Exercise description
Nothing in the records may be left out or reworded; return them exactly.

Provided information
= Beginning of Section =

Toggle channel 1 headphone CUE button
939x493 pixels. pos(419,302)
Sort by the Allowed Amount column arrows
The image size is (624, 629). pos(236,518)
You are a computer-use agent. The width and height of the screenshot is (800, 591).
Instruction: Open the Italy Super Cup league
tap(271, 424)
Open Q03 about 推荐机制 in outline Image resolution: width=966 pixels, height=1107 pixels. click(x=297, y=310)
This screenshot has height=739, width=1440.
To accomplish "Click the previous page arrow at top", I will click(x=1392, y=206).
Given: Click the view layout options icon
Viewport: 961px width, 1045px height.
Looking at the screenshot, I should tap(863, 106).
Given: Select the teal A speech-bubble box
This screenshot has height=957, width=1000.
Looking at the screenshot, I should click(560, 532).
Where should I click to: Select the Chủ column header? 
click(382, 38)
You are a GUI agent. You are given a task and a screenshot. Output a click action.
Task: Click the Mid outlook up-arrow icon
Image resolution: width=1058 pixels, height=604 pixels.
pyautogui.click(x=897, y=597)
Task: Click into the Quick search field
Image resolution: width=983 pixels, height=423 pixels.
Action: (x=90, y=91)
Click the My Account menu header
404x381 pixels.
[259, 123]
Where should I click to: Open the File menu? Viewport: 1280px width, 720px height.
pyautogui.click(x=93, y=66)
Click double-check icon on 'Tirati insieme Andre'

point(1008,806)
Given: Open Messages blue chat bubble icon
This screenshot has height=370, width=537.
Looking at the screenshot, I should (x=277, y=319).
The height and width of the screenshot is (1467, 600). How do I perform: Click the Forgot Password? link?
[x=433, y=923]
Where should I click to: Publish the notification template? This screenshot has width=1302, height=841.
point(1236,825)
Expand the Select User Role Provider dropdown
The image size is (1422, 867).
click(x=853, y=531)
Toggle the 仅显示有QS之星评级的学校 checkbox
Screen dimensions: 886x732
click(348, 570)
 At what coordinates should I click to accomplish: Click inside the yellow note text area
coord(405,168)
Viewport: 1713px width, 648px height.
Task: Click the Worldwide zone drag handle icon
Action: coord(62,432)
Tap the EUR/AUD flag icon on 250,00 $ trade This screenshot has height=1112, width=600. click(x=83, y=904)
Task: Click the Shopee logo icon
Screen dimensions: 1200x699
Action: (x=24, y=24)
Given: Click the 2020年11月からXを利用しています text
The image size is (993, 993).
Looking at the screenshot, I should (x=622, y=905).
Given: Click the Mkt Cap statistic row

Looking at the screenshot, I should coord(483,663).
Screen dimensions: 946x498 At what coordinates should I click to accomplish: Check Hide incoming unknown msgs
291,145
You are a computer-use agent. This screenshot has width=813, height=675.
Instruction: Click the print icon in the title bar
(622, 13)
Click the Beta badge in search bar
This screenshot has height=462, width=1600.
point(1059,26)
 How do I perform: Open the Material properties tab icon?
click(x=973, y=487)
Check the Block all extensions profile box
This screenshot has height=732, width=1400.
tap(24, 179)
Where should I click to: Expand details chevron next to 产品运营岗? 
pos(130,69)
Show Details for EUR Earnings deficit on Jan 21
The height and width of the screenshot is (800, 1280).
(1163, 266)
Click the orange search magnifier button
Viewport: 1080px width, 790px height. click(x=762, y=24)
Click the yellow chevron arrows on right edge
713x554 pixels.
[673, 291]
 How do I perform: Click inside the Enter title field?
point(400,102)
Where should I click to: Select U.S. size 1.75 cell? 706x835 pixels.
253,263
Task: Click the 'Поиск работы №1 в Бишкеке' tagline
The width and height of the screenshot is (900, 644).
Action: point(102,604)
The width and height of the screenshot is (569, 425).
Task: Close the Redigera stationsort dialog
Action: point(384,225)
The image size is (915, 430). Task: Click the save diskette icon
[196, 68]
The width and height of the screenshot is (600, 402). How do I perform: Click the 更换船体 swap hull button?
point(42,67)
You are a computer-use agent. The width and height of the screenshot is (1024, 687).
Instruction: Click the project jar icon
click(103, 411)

= End of Section =

Exercise answer
Toggle channel 1 headphone CUE button
939x493 pixels. pos(419,302)
Sort by the Allowed Amount column arrows
The image size is (624, 629). pos(236,518)
You are a computer-use agent. The width and height of the screenshot is (800, 591).
Instruction: Open the Italy Super Cup league
tap(271, 424)
Open Q03 about 推荐机制 in outline Image resolution: width=966 pixels, height=1107 pixels. click(x=297, y=310)
This screenshot has height=739, width=1440.
To accomplish "Click the previous page arrow at top", I will click(x=1392, y=206).
Given: Click the view layout options icon
Viewport: 961px width, 1045px height.
Looking at the screenshot, I should tap(863, 106).
Given: Select the teal A speech-bubble box
This screenshot has height=957, width=1000.
Looking at the screenshot, I should click(560, 532).
Where should I click to: Select the Chủ column header? 
click(382, 38)
You are a GUI agent. You are given a task and a screenshot. Output a click action.
Task: Click the Mid outlook up-arrow icon
Image resolution: width=1058 pixels, height=604 pixels.
pyautogui.click(x=897, y=597)
Task: Click into the Quick search field
Image resolution: width=983 pixels, height=423 pixels.
Action: (x=90, y=91)
Click the My Account menu header
404x381 pixels.
[259, 123]
Where should I click to: Open the File menu? Viewport: 1280px width, 720px height.
pyautogui.click(x=93, y=66)
Click double-check icon on 'Tirati insieme Andre'

point(1008,806)
Given: Open Messages blue chat bubble icon
This screenshot has height=370, width=537.
Looking at the screenshot, I should (x=277, y=319).
The height and width of the screenshot is (1467, 600). How do I perform: Click the Forgot Password? link?
[x=433, y=923]
Where should I click to: Publish the notification template? This screenshot has width=1302, height=841.
point(1236,825)
Expand the Select User Role Provider dropdown
The image size is (1422, 867).
click(x=853, y=531)
Toggle the 仅显示有QS之星评级的学校 checkbox
Screen dimensions: 886x732
click(348, 570)
 At what coordinates should I click to accomplish: Click inside the yellow note text area
coord(405,168)
Viewport: 1713px width, 648px height.
Task: Click the Worldwide zone drag handle icon
Action: coord(62,432)
Tap the EUR/AUD flag icon on 250,00 $ trade This screenshot has height=1112, width=600. click(x=83, y=904)
Task: Click the Shopee logo icon
Screen dimensions: 1200x699
Action: (x=24, y=24)
Given: Click the 2020年11月からXを利用しています text
The image size is (993, 993).
Looking at the screenshot, I should (x=622, y=905).
Given: Click the Mkt Cap statistic row

Looking at the screenshot, I should coord(483,663).
Screen dimensions: 946x498 At what coordinates should I click to accomplish: Check Hide incoming unknown msgs
291,145
You are a computer-use agent. This screenshot has width=813, height=675.
Instruction: Click the print icon in the title bar
(622, 13)
Click the Beta badge in search bar
This screenshot has height=462, width=1600.
point(1059,26)
 How do I perform: Open the Material properties tab icon?
click(x=973, y=487)
Check the Block all extensions profile box
This screenshot has height=732, width=1400.
tap(24, 179)
Where should I click to: Expand details chevron next to 产品运营岗? 
pos(130,69)
Show Details for EUR Earnings deficit on Jan 21
The height and width of the screenshot is (800, 1280).
(1163, 266)
Click the orange search magnifier button
Viewport: 1080px width, 790px height. click(x=762, y=24)
Click the yellow chevron arrows on right edge
713x554 pixels.
[673, 291]
 How do I perform: Click inside the Enter title field?
point(400,102)
Where should I click to: Select U.S. size 1.75 cell? 706x835 pixels.
253,263
Task: Click the 'Поиск работы №1 в Бишкеке' tagline
The width and height of the screenshot is (900, 644).
Action: point(102,604)
The width and height of the screenshot is (569, 425).
Task: Close the Redigera stationsort dialog
Action: point(384,225)
The image size is (915, 430). Task: Click the save diskette icon
[196, 68]
The width and height of the screenshot is (600, 402). How do I perform: Click the 更换船体 swap hull button?
point(42,67)
You are a computer-use agent. The width and height of the screenshot is (1024, 687).
Instruction: Click the project jar icon
click(103, 411)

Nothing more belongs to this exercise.